The onset of the infection is less than two weeks and its cause can be a skin dead cell that has been trapped in the follicle or the pore which has caused blockage hence infection by a bacterium thus becoming red.
Family history most acne dermatitis is inherited in the family and can cluster in the family hence the patient can have contracted the infection through a family pattern.
Medication and medication allergies
The patient’s condition can be caused by side effects of drugs such as corticosteroids, these drugs can worsen the condition when used after the onset of the disease. (Berry, et al,2020)
The patient used food allergies such as frequent use of dairy products and refined grains which might have caused the body to produce more insulin hormone hence t
triggering the acne. The patient used alcohol which was the main cause of food intolerance.
Objective data.
Physical examination:
Inspection for lesion distribution: The lesion is widely distributed with spotted fever.

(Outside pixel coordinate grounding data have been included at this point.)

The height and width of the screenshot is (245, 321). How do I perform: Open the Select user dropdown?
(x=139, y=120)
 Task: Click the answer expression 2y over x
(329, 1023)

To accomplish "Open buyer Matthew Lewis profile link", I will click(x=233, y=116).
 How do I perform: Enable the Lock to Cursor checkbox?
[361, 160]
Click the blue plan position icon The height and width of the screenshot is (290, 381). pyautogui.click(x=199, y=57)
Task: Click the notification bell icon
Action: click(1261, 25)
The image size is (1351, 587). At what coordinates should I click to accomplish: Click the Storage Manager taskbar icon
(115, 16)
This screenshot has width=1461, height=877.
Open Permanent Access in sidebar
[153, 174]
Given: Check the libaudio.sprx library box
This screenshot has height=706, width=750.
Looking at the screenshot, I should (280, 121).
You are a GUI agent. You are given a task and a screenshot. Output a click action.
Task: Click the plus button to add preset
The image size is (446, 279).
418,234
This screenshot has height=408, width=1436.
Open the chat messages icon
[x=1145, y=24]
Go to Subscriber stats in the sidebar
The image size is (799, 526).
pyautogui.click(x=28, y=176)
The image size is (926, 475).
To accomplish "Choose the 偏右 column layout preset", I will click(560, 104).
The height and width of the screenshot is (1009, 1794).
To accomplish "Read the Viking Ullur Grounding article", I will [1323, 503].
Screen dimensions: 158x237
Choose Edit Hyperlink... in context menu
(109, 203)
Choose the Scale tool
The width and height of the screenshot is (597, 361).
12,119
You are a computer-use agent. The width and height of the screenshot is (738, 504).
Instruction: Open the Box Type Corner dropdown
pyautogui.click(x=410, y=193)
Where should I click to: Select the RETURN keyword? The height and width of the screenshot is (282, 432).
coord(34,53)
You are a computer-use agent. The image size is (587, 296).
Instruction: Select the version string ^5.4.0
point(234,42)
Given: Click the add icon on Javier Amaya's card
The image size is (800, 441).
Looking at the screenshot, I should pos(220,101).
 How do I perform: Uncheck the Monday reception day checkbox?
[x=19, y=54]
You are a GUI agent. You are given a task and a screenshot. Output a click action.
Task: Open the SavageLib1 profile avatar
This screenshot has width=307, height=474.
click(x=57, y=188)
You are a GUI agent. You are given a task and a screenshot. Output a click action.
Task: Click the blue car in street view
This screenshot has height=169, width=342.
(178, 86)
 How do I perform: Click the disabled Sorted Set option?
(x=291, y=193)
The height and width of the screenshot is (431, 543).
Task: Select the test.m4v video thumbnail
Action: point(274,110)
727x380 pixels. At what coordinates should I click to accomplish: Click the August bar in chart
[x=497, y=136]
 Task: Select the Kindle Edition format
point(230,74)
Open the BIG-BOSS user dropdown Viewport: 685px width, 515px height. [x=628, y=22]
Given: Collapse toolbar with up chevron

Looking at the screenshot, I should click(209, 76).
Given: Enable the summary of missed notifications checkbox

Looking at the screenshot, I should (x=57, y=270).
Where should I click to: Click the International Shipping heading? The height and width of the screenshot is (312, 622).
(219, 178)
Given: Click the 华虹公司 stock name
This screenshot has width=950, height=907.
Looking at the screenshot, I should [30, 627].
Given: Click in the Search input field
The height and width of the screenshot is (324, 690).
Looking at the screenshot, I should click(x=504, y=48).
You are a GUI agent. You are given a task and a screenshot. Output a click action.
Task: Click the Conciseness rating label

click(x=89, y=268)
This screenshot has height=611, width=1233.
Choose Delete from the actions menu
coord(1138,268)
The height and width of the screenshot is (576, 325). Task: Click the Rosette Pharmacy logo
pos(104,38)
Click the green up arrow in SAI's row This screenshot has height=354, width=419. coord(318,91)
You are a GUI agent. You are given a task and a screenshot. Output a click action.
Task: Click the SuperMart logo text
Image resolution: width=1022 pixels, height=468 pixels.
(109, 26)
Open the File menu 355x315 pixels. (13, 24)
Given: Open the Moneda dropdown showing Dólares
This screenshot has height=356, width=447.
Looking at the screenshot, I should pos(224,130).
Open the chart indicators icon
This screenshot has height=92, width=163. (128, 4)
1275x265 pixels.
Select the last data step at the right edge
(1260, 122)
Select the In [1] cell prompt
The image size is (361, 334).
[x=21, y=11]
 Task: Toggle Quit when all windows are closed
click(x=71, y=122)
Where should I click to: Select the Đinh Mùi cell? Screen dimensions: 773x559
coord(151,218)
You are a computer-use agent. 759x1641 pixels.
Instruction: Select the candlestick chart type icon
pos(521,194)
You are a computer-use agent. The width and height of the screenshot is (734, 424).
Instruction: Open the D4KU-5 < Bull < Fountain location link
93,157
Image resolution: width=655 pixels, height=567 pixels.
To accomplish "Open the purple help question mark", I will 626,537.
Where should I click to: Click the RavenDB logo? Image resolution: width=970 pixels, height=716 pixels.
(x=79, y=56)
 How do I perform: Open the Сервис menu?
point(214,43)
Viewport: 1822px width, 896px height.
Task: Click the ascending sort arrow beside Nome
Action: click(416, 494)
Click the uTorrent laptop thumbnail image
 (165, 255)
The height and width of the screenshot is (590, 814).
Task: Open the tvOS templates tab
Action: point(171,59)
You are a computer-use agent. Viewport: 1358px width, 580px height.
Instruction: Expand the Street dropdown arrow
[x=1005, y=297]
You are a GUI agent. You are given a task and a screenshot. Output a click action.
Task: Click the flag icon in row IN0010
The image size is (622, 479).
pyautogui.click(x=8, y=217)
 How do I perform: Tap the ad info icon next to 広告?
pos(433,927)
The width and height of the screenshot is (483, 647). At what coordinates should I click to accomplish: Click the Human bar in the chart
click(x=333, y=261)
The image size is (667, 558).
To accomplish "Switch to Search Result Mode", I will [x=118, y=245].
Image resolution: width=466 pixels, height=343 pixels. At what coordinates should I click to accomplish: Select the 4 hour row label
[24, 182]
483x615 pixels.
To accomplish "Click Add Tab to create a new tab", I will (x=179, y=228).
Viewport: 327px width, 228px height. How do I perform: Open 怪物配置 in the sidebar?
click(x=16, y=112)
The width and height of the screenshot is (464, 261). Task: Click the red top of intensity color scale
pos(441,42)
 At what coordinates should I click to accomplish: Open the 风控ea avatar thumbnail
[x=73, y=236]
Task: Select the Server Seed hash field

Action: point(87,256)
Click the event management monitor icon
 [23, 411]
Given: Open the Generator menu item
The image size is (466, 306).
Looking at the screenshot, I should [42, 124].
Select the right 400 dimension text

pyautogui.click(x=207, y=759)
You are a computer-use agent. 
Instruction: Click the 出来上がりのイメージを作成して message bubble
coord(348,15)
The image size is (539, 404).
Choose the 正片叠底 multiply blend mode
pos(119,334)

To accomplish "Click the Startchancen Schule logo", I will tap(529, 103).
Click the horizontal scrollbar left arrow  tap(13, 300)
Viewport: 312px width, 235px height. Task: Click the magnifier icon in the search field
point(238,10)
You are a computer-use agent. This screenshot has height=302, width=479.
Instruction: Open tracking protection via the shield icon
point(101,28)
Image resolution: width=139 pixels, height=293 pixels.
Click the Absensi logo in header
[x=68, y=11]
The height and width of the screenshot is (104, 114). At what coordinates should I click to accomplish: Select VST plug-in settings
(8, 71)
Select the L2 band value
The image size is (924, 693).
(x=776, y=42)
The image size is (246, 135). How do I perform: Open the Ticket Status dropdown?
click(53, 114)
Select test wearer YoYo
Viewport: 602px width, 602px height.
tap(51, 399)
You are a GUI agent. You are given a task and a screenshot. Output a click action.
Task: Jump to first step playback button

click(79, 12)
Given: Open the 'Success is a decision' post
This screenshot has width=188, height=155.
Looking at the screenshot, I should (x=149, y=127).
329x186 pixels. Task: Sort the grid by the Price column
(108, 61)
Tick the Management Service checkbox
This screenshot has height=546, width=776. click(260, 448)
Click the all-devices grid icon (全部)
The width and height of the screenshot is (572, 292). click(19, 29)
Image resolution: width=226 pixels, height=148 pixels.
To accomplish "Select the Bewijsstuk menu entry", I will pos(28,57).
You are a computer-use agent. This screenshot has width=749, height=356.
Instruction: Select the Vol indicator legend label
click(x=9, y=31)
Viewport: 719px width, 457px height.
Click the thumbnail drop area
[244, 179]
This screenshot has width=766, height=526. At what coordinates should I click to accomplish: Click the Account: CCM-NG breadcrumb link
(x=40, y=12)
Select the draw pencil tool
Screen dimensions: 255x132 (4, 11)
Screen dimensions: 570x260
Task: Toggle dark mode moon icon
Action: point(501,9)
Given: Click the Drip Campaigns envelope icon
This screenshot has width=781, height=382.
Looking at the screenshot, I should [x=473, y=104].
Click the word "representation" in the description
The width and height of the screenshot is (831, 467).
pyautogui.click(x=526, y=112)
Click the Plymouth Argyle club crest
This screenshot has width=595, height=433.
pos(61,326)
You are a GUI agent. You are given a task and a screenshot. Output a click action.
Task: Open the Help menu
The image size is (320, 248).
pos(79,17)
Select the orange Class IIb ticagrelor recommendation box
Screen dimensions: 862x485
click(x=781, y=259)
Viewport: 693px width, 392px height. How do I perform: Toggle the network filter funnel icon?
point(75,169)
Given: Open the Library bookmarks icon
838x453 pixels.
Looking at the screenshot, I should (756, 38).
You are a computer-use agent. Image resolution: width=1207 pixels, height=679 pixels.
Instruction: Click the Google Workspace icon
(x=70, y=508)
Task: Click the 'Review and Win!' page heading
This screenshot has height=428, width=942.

General signs: Red inflammatory pimples distributed all in the stomach, the patient presented fever, itching, and burning of the lesion.
Causes of the infection
More Skin death cells
The red pimples develop when the dead skin cells and oil become trapped in the follicle also, it can be a pore that creates a blockage that becomes blackhead and finally become inflamed pimple after the bacteria has invaded. (Saunders,2009) Also, excessive hormones such as androgen.
Assessment
Correct Diagnosis of the infection
Dermoscopy
This diagnosis uses a microscope known as a dermatoscope to illuminate and magnify the lesion or the pimple. The instrument allows more inspection of the lesion to determine if the lesion is a melanoma also, assess if the lesion requires to be removed. The diagnosis is best for graphics because of skin lesions.
Diascopy
The diagnosis determines the blanching of the lesion after being pressed red lesion and using a slide the color change is observed.it is usually used to assess the purpuric lesion, blood that is inside the lesion will blanch because it will dilate the vessel) (Sadick, et al,2019). The instrument determines if the lesion is vascular or nonvascular.
Tzanck Smear
It is used to determine the herpes virus as the graphic lesion can be a sign of the infection, so the lesion is swabbed onto a glass slide to obtain the cells then Giemsa staining is applied onto the slide. Using a microscope presence of multinucleated cells is observed for the herpes virus.
Bacterial and viral culture
For the bacterial culture the lesion is obtained with a sterile swabbed and then cultured in a growth media then gram staining to determine if the infection is gram-positive or negative afterward antibiotic sensitivity test is done.
For viral culture, the lesion is collected using a Dacron swab and cultured for the viral identification as the red lesion can be herpes virus.
Skin scrapping
The lesion is scraped using a scalpel to collect active cells then treated with 20% potassium hydroxide for a few minutes to soften the keratin then followed by dimethyl sulfoxide for diagnosing. This method is useful for the diagnosis of the infection as it can retrieve the dermatophyte spore.
Reference
Berry, K., Lim, J., & Zaenglein, A. L. (2020). Acne Vulgaris: Treatment Made Easy for the Primary Care Physician. Pediatric Annals, 49(3), e109-e115.
Sadick, N., Edison, B. L., John, G., Bohnert, K. L., & Green, B. (2019). An Advanced, Physician-Strength Retinol Peel Improves Signs of Aging and Acne Across a Range of Skin Types Including Melasma and Skin of Color. Journal of drugs in dermatology: JDD, 18(9), 918.
Saunders, Philadelphia (2009) textbook of physical diagnostic, history, and examination 6th edition.